By Chris Quirk
Powerhouse, dynamo, force of nature. These are some of the words that come to mind as you listen to Danielle Torain ’10 talk about her work and her ambitions.
Torain has dedicated her career to public service and took the helm as executive director of the Open Society Institute (OSI)-Baltimore in January. The Open Society Institute is part of Open Society Foundations’ global network of philanthropic institutions dedicated to advancing equality and justice. Its sole field office in the United States, the Baltimore office focuses on the root causes of drug addiction, an over-reliance on incarceration, and obstacles that impede youth in succeeding in and out of the classroom.
“At OSI, we leverage and really maximize what resources we have to catalyze change,” Torain says. “That might mean building community infrastructure, partnering with local agencies to think about how to fortify their capacities, driving public and private resources to local communities, supporting the work of local grassroots leaders and social entrepreneurs, and facilitating dialog to get folks thinking about strategy and plans for action together.”

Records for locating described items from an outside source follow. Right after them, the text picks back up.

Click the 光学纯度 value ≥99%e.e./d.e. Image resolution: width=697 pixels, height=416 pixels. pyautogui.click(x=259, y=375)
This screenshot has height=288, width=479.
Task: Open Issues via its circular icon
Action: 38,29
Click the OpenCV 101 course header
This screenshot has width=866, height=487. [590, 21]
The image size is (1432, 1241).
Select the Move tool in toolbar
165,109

Torain’s interest in studying law came from her desire to sharpen her effectiveness in the public service sector with a keener understanding of institutional mechanisms. “I was very curious about how those macro frameworks impact the day-to-day lives and experiences of people. A mentor recommended law school because it would give me a clearer picture of that, and of the connections between systems. Over time, I’ve also found and appreciated that my legal education additionally equipped me with the analytical and technical skills needed to deconstruct and reconstruct policies, systems and institutions in my day-to-day work. This grew into my current passion for and focus on building and resourcing a more sustainable infrastructure for positive change in Baltimore and other places like it.”

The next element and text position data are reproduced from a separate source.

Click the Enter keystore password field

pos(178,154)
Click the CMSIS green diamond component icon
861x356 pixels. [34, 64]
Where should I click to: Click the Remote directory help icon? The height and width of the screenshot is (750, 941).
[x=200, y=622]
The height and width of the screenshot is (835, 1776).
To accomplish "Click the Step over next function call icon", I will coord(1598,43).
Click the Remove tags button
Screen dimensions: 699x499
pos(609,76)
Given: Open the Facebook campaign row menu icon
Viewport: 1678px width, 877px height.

The Baltimore native credits some of the unique facets of Maryland Carey Law with preparing her for the practical challenges of her professional career. “At one point I was working with the Baltimore Mayor’s Office on Criminal Justice on innovative court models and community-based alternatives to youth detention and incarceration. I had learned about that at Maryland Carey Law already, which was kind of a unique area to cover in law school at the time,” she says. “In addition, I attended the Evening Program, as I was working full time, and that added a layer of depth to my education in ways I could not have imagined beforehand. Although it was not always easy for me, as a working student, I was applying things I was learning every day in a very real way.”
During and after law school, Torain built an impressive resume reflecting her deep dedication to public service. Besides working in the mayor’s office in multiple capacities, she was senior director of strategy and development at the Center for Urban Families, an executive at the Annie E. Casey Foundation, a senior consultant for Frontline Solutions, a social justice oriented firm, and founder and principal of her own boutique consulting practice, before signing on to lead OSI-Baltimore. All before the age of 40.
Her talent at balancing the pragmatic and the holistic is part of what makes Torain an effective leader. “I’ve always found myself in this role of connecting people and connecting worlds and seeing things from a macro perspective, but understanding how to roll up my sleeves and dive in to help people to make those connections to enact change,” says Torain. “I think that comes from a belief that it’s not just what we’re trying to achieve, but it’s how we’re achieving it, and who we achieve it with, that is so important, and often transformative.”